▶ _Set of tasks_
A - Answer the following about the protein folding post, one line each:
(i) Which publication is said to have carried the claim?
(ii) Who are the two researchers named?
(iii) What kind of proteins is the program claimed to predict the folding of?
B - In the protein folding post, render this sentence in Spanish: "The pictures that appear with the article are very impressive."
C - Carry the protein folding post forward from its final line.

Protein folding problem solved?

Rick Venable rvenable at deimos.cber.nih.gov
Fri Jun 9 23:34:11 EST 1995

On 9 Jun 1995 11:15:57 -0400 Clifford Beall pontificated:
> In the June issue of the Johns Hopkins Alumni magazine (I only quote from
> the most authoritative scientific sources), it is claimed that the protein
> folding problem has been solved by two Hopkins researchers: Rajgopal
> Srinivasan and George Rose.  They have developed a computer program known
> as LINUS that it is claimed can predict the folding of soluble globular
> proteins.  The pictures that appear with the article are very impressive. 
> It seems like this could be a massive discovery.  Would anyone with
> knowledge of this work like to comment further?

[Saved data entries]
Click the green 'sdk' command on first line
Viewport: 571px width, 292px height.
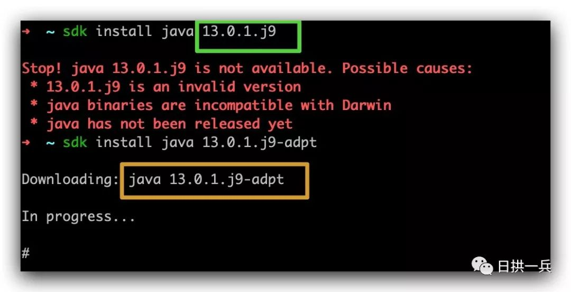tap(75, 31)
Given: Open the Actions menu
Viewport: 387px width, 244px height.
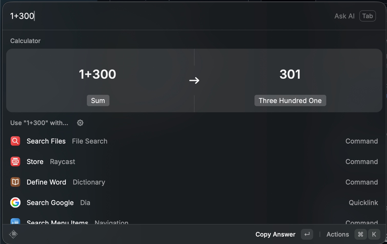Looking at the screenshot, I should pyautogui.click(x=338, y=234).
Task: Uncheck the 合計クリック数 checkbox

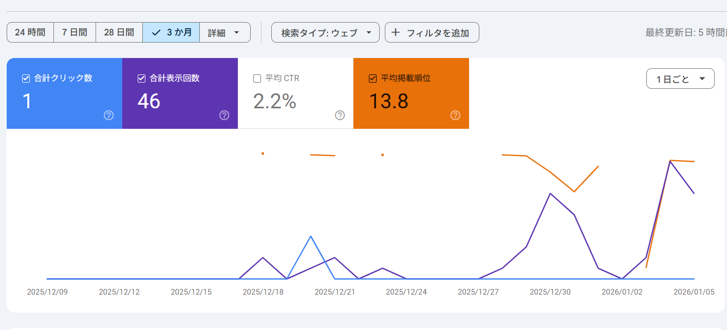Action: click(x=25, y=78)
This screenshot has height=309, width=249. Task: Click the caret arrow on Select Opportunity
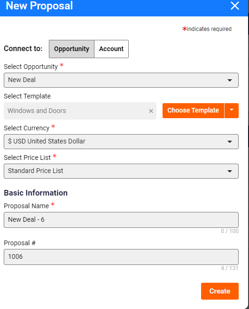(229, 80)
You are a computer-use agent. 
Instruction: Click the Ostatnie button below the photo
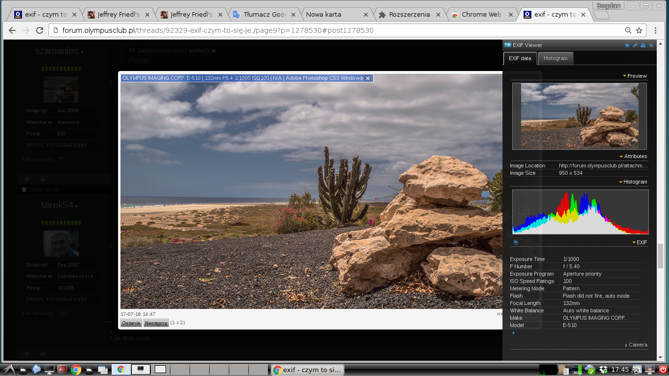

▶ _Answers in order_
A -
(i) The June issue of the Johns Hopkins Alumni magazine
(ii) Rajgopal Srinivasan and George Rose
(iii) Soluble globular proteins

B - Las imágenes que acompañan al artículo son muy impresionantes.

C -
Several researchers have made this claim over the last few years, including
Harold Scheraga, Peter Wolynes, and (as someone has already commented) Ken
Dill.  I'd call it hyperbole; in most instances these methods can attain
better success rates than classical Chou-Fasman or Garnier-Robson-Osguthorpe
sequence predictions, but that doesn't mean the problem is solved.  In
general most of this kind of work is limited to structures in the Brookhaven
PDB; that represents a subset of smaller, water soluble, freely diffusing
proteins, or else minor fractions of a much larger protein (e.g. the
cytoplasmic receptor or an FAB fragment).  Given that the crystal is a
somewhat artificial environment, and the large number of proteins whose
structure has not been determined, and/or are not included in this type of
work, I would greet any such reports with a great deal of skepticism. I
would challenge anyone claiming to have "solved the protein folding problem"
to predict the structure of the HIV envelope protein gp160, or perhaps the
complete acetyl choline receptor before making any such global statements.

There are actually several promising approaches to predicting the structures
of soluble, globular proteins, including genetic algorithms and neural nets.
Dealing with this minor subset is a natural and logical starting point, but
is hardly representative of proteins in general.  It is interesting work
overall, but tends to be oversold; I'd love to see a competition with each
structure prediction group given the same set sequences chosen by an impartial
panel under controlled conditions.

Rick Venable                  =====\     |=|    "Eschew Obfuscation"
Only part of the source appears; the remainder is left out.